◆ PROBLEM REQUIREMENTS
Begin at the line that contains "Task: Click the JS" and reproduce it along with every line after it to the end of the listing; skip any pictures.

● ● ● ●

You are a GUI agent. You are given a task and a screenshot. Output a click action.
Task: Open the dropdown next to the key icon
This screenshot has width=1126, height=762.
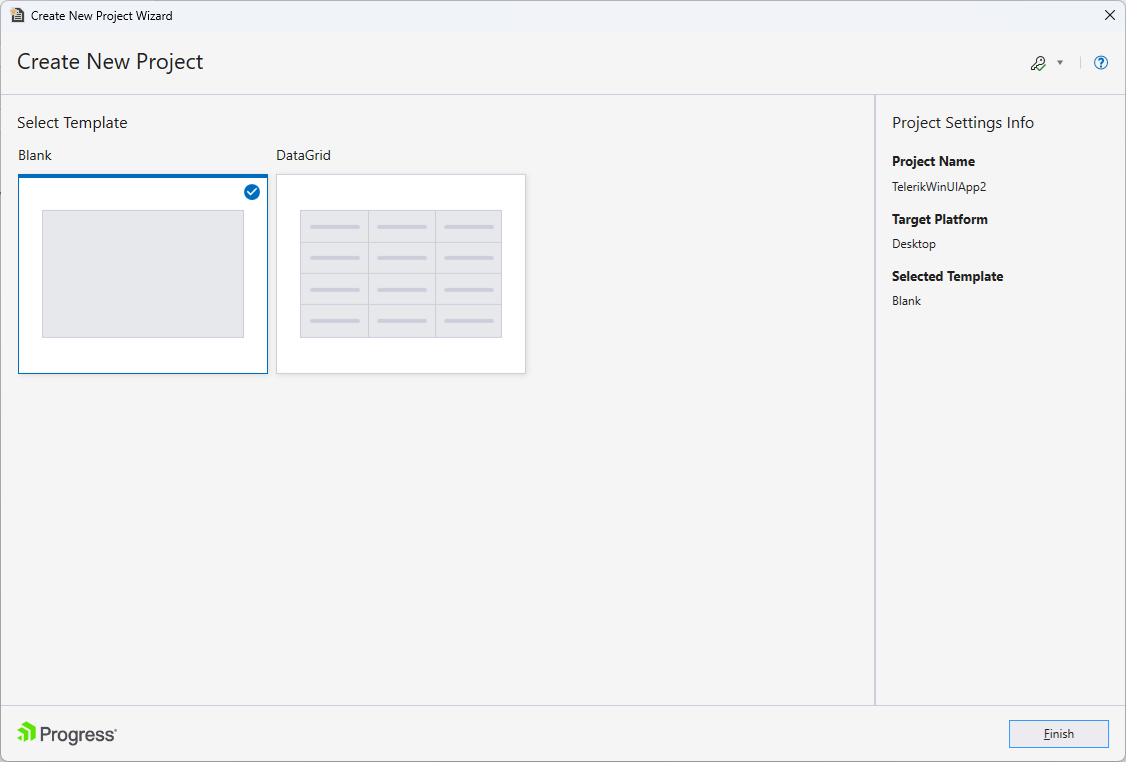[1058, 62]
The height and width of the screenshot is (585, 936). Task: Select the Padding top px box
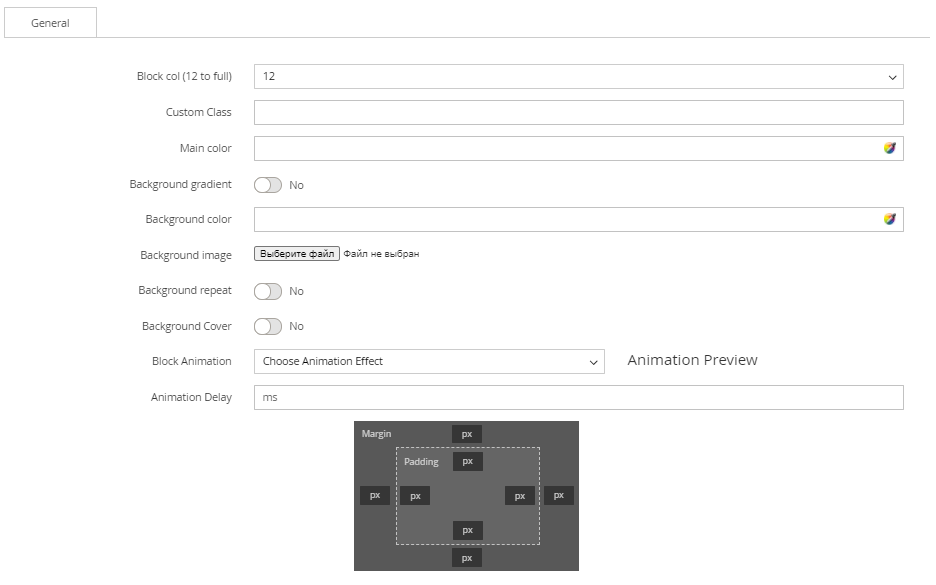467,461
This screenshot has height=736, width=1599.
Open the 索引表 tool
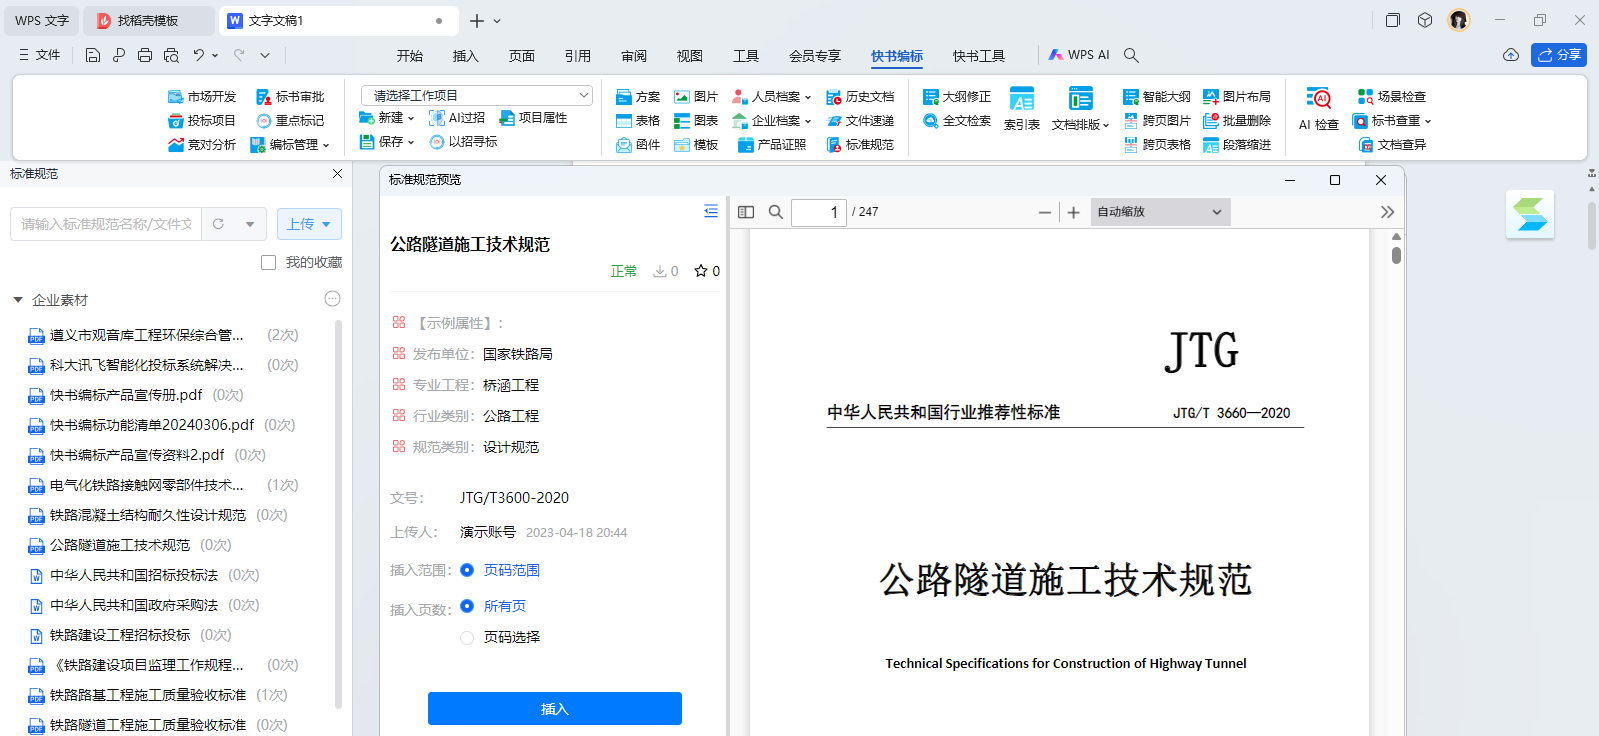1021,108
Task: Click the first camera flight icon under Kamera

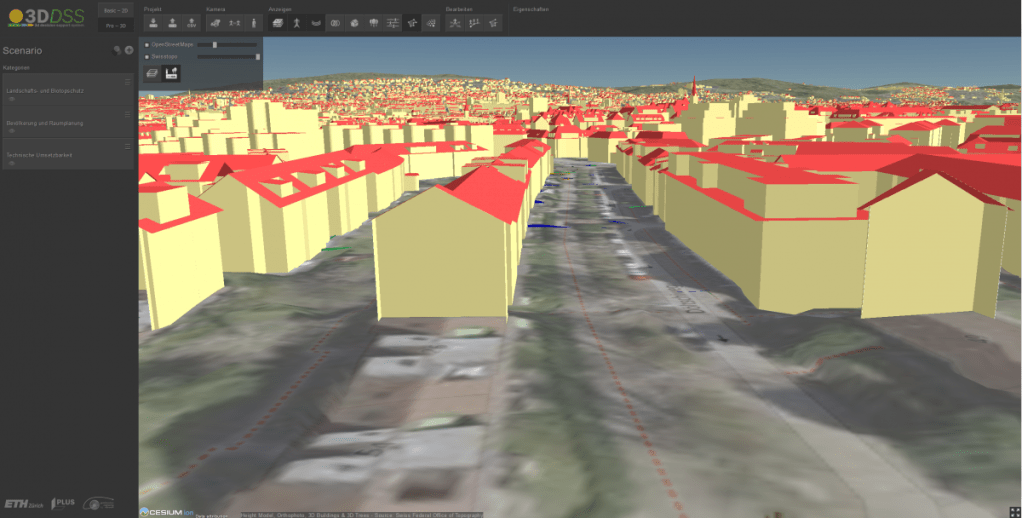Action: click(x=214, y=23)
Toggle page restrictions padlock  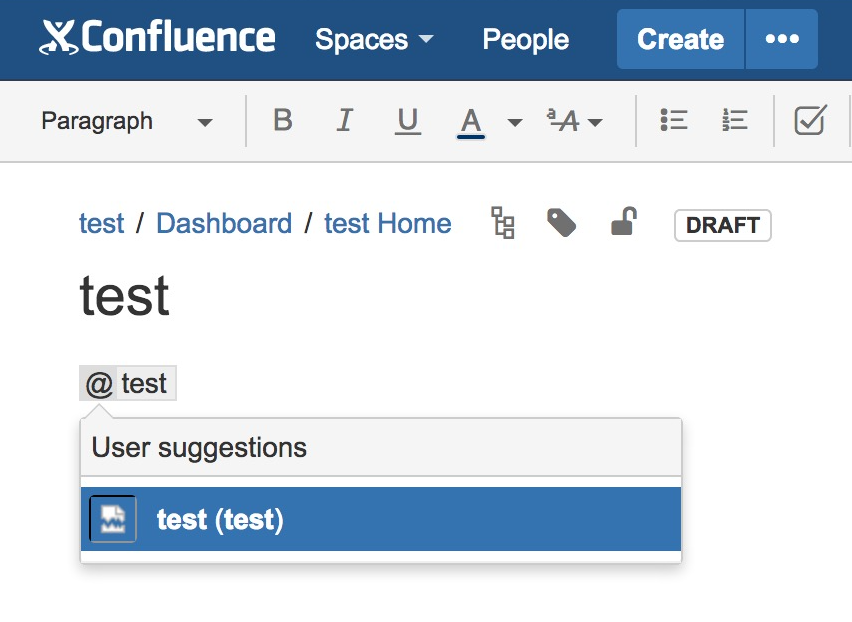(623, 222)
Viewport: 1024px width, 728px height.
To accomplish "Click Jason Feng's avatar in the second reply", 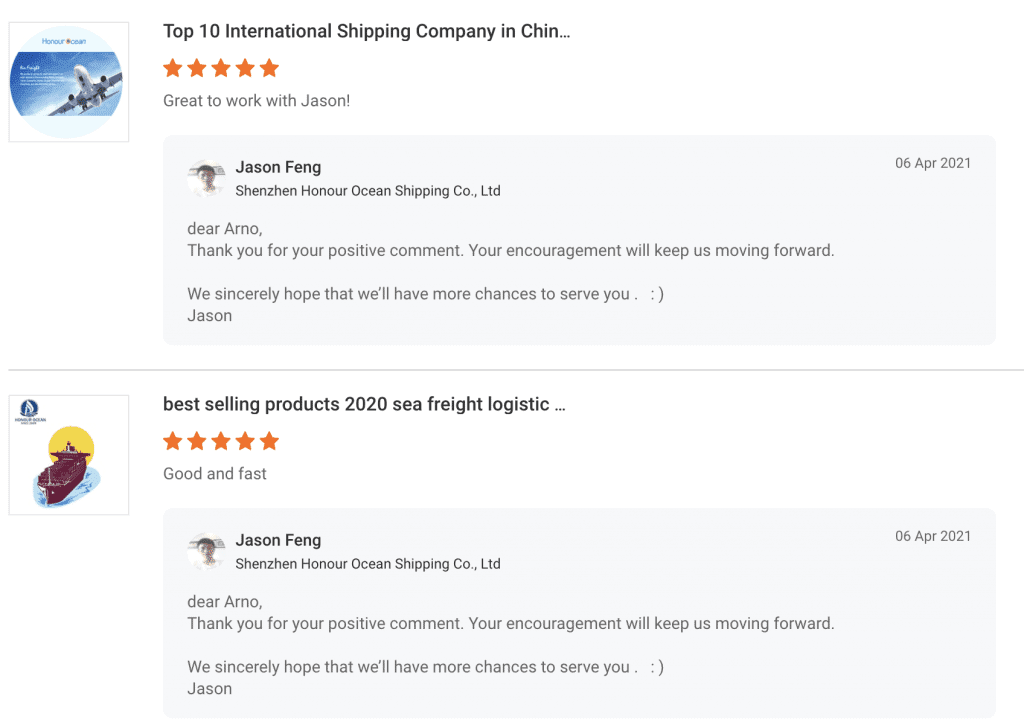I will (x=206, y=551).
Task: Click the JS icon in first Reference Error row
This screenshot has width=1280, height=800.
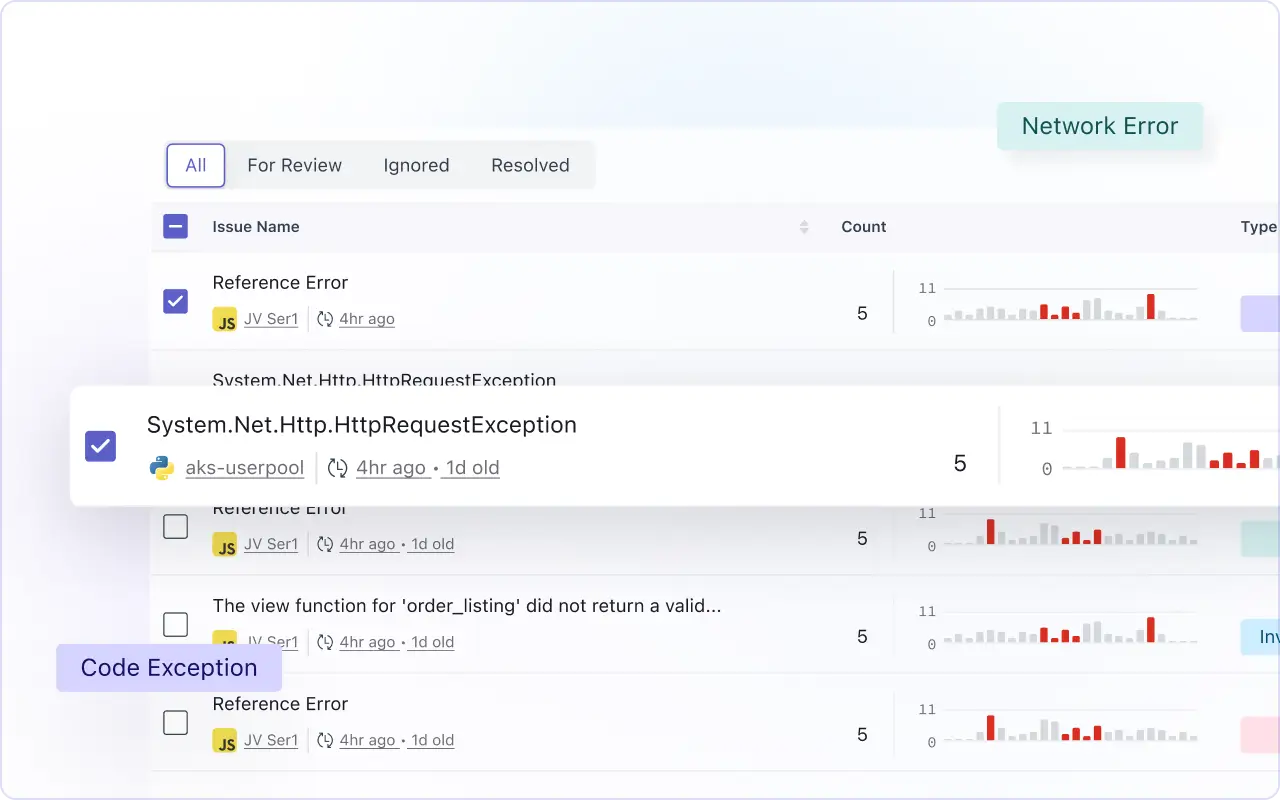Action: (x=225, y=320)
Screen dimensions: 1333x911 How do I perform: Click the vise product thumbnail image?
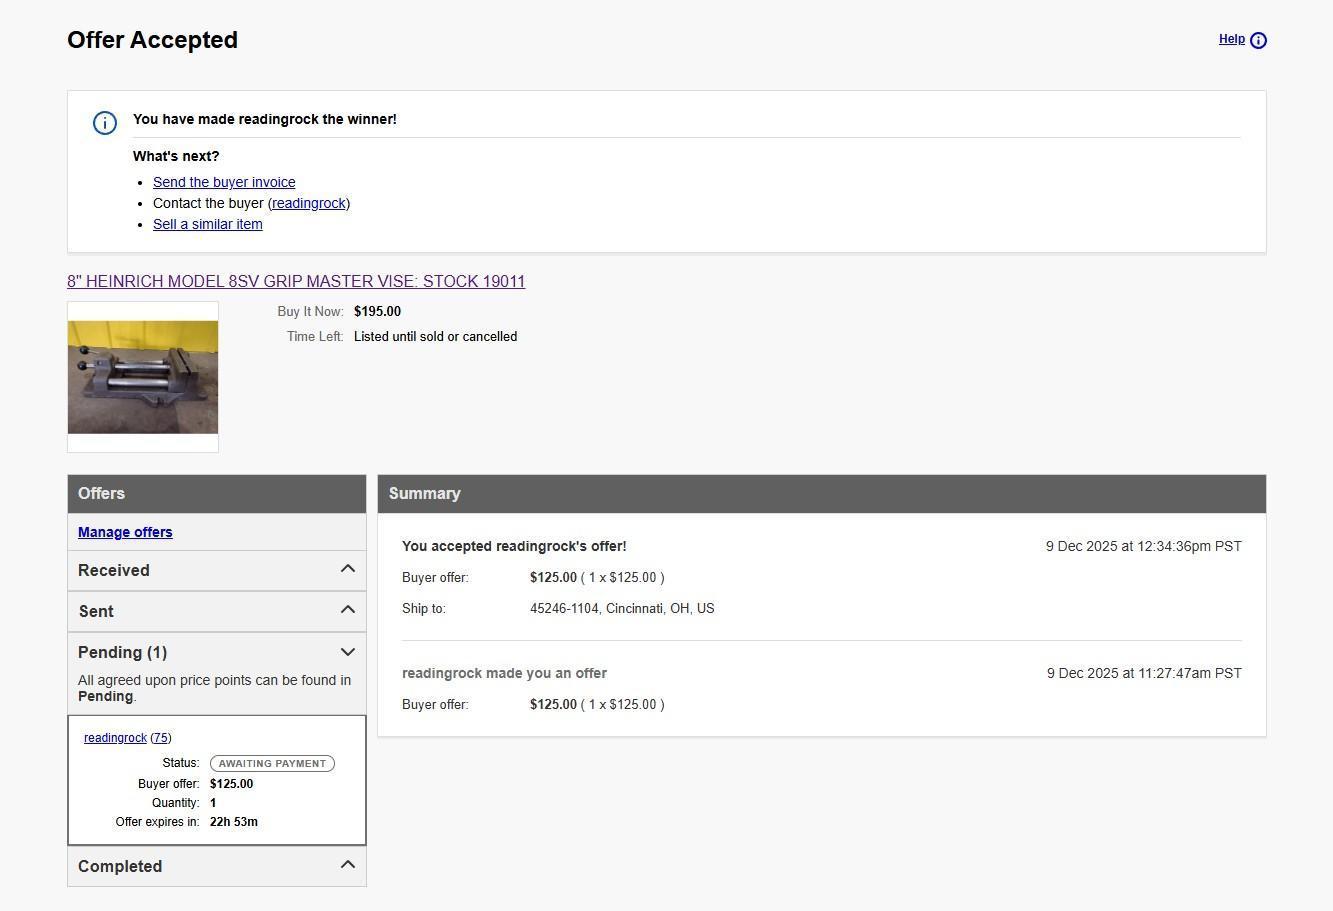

● ● ● ●

◆ SOLUTION FOR THIS EXERCISE
Task: Click the JS icon in first Reference Error row
This screenshot has width=1280, height=800.
Action: (x=225, y=320)
Screen dimensions: 1333x911 How do I perform: Click the vise product thumbnail image?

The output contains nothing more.